The clear inference [from earlier decisions] is that an income tax, whether net or gross, bears a direct relation to the income or receipts of a business. An occupation tax bears no such relationship. The latter is a tax upon the very privilege of doing business, and does not fluctuate from month to month depending upon the financial success or sales of the enterprise.

Minturn, 190 Colo. at 482, 548 P.2d at 1278; see also Mountain States, 194 Colo. at 406,

572 P.2d at 835 (quoting a portion of this passage). In the view of the court of appeals, because the Eagle Tax would fluctuate monthly based on the number of rooms rented, this "mathematical reality precludes the tax from being characterized as an occupation tax." Scheibe, 983 P.2d at 134 (citing Minturn and Mountain States). As the following discussion indicates, this analysis is much too stringent and construes our precedent too narrowly. Variation in the amount of tax paid during each taxing period caused by calculations based on factors other than income is not fatal to a valid occupation tax.

B.

The decision of the court of appeals was driven by some inconsistencies within our case law with respect to the articulation of the permissible scope of an occupation tax. Minturn and Mountain States characterized an occupation tax as a tax on the privilege of doing business in a municipality. See Minturn,190 Colo. at 481,548 P.2d at 1277 (quoting City & County of Denver v. Duffy Storage & Moving Co., 168 Colo. 91, 108-09, 450 P.2d 339, 347-48 (1969) (Kelly, J., concurring in part and dissenting in part)); Mountain States, 194 Colo. at 406,572 P.2d at 835; see also City of Sheridan v. City of Englewood, 199 Colo. 348, 350-51, 609 P.2d 108, 109 (1980)

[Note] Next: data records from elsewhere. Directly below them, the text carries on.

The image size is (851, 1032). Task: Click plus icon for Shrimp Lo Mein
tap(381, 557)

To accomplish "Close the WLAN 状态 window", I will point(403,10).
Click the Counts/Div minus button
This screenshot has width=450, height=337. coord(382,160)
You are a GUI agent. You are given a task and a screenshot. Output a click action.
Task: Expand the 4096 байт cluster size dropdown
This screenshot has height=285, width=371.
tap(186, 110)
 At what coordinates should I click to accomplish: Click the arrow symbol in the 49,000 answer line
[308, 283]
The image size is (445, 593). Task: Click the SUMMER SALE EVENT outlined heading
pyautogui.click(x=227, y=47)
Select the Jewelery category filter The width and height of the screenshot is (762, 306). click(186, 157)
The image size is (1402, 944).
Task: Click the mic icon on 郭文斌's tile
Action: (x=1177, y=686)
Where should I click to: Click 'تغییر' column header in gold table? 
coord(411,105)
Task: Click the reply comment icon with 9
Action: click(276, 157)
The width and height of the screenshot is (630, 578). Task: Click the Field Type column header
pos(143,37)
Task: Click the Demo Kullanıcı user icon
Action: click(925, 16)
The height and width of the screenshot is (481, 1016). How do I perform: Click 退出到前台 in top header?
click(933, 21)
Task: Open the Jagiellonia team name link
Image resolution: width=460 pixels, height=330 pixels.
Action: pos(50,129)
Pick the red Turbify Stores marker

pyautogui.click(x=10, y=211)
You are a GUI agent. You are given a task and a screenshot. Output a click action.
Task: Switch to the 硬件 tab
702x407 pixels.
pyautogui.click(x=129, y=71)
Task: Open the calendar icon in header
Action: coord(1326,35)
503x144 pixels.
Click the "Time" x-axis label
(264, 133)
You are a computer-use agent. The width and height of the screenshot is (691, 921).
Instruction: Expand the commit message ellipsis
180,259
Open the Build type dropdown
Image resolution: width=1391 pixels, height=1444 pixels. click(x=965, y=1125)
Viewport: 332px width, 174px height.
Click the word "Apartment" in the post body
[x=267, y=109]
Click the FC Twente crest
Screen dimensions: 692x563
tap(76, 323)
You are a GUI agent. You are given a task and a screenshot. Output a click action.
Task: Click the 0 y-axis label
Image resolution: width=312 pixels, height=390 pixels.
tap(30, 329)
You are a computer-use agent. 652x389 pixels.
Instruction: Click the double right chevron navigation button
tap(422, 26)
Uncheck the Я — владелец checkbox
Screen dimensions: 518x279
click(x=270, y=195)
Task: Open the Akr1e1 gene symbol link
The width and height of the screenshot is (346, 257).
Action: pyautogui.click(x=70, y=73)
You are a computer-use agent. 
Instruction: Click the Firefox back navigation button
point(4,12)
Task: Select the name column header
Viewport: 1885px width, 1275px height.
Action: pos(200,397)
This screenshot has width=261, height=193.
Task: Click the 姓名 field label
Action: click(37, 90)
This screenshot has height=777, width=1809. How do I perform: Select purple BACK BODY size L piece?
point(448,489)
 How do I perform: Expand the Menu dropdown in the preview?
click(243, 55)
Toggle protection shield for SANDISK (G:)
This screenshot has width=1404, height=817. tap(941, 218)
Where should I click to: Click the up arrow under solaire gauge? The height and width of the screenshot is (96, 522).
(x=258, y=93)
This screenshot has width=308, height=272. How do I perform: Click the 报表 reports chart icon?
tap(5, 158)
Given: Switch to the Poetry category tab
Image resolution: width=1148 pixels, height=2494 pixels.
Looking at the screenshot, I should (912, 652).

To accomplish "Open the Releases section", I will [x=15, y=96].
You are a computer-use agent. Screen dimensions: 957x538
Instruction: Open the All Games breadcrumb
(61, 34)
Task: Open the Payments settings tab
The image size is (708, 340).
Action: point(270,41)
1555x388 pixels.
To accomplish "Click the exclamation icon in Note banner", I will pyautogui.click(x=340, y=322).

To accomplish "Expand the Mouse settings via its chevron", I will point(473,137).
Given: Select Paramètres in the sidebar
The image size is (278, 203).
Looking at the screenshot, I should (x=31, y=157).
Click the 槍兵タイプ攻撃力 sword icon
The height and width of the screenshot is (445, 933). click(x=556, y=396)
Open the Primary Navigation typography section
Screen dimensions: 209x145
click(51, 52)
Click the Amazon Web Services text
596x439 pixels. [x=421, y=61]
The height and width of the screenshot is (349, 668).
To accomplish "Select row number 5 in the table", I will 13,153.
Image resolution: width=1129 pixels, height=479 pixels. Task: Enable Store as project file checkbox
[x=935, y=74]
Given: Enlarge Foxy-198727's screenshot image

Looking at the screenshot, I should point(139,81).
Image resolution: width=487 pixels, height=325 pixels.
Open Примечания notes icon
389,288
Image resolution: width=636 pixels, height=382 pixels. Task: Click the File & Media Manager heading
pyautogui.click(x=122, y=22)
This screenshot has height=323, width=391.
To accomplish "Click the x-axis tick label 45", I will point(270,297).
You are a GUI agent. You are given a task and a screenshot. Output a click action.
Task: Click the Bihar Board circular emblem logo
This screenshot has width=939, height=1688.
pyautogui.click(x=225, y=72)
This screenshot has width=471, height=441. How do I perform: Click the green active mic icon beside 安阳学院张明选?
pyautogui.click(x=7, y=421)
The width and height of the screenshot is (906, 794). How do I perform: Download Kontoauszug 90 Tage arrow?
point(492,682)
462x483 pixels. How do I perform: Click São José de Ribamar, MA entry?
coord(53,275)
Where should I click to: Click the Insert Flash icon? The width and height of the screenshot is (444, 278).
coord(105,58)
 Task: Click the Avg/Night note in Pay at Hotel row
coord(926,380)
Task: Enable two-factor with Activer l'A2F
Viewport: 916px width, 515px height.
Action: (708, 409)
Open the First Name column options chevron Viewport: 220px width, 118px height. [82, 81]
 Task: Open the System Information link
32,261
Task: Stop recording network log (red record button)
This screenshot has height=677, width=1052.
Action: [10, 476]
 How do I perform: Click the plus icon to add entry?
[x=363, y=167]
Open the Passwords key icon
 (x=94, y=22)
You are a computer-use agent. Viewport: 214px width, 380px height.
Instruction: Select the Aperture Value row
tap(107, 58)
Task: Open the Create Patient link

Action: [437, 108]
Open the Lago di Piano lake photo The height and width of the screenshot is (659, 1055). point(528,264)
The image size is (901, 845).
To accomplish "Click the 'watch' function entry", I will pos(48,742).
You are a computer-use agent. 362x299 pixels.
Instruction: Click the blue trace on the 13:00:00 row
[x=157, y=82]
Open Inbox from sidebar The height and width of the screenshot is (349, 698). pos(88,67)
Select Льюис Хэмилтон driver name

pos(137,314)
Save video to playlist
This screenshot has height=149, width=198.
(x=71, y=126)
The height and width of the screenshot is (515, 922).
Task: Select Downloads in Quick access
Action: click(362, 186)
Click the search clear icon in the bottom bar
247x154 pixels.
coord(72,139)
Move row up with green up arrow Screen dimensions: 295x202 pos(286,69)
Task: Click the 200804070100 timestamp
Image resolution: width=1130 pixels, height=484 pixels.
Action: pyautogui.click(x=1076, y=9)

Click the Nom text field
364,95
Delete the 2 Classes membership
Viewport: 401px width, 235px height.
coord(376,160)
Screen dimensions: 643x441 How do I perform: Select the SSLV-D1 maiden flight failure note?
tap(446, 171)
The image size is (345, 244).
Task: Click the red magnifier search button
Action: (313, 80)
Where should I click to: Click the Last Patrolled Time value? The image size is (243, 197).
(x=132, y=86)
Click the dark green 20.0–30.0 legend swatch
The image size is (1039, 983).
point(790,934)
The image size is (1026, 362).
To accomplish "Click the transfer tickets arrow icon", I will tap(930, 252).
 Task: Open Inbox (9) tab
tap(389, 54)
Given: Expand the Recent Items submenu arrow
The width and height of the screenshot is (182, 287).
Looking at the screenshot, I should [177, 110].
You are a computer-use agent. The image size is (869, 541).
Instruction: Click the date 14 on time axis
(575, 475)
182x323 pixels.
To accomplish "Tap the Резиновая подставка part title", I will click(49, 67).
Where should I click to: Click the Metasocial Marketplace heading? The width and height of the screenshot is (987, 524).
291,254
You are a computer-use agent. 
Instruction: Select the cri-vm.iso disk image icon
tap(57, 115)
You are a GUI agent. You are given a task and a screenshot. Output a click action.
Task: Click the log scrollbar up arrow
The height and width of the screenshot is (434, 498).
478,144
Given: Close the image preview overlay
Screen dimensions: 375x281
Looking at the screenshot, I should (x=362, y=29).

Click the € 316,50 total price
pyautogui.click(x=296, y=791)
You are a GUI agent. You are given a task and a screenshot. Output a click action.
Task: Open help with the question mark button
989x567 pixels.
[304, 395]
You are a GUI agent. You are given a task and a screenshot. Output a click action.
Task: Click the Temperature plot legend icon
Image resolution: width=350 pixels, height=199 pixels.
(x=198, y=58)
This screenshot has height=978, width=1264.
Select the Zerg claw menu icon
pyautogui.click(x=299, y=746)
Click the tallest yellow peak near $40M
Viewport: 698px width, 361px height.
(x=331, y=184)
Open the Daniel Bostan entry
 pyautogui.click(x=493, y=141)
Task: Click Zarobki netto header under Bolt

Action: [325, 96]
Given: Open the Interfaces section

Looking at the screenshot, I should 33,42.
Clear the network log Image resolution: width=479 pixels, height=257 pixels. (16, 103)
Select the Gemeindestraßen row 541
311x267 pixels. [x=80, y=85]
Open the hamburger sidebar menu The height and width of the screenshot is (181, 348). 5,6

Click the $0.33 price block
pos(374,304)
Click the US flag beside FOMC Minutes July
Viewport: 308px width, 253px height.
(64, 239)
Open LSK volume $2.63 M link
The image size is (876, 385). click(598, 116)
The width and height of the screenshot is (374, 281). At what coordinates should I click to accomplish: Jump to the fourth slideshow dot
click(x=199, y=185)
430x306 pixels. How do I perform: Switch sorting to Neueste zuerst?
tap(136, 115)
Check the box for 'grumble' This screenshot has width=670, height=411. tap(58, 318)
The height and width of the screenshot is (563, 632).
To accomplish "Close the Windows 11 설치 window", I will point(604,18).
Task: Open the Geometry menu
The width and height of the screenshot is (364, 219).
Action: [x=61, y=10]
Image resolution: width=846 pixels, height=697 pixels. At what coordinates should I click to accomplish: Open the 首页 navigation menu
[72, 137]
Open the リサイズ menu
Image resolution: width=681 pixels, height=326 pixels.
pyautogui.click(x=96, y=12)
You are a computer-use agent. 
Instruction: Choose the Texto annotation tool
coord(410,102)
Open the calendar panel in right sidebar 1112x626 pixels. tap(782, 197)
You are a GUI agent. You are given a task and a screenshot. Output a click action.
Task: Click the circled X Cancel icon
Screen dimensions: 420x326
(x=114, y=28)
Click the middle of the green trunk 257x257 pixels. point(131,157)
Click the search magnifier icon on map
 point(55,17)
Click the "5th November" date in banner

("A tax imposed under [section 31-15-501(1)(c)] must therefore be a tax on the privilege of doing business. . . ."). With this precept in mind, the Minturn court read prior decisions of this court to limit an occupation tax to "a license fee, fixed at a flat rate," Minturn,

190 Colo. at 481,

548 P.2d at 1278, and expanded upon this interpretation through the non-fluctuation language quoted above.

Minturn's approach fails to encompass fully the nature and purpose of the taxing power granted to municipalities by section 31-15-501(1)(c) as recognized by this court in other cases. In adopting a more expansive approach than Minturn, these cases have determined that an occupation tax need not be limited to persons or entities conducting their own businesses, but may apply to employees as well as employers. See Duffy, 168 Colo. at 100-02,

450 P.2d at 343-45. Similarly, an occupation tax is not necessarily a tax on a company's privilege to do business. See Union Pac. R.R. Co. v. City & County of Denver, 182 Colo. 136, 140, 511 P.2d 497, 499 (1973) (recognizing that Denver's occupation tax was not a tax on a company's privilege to do interstate...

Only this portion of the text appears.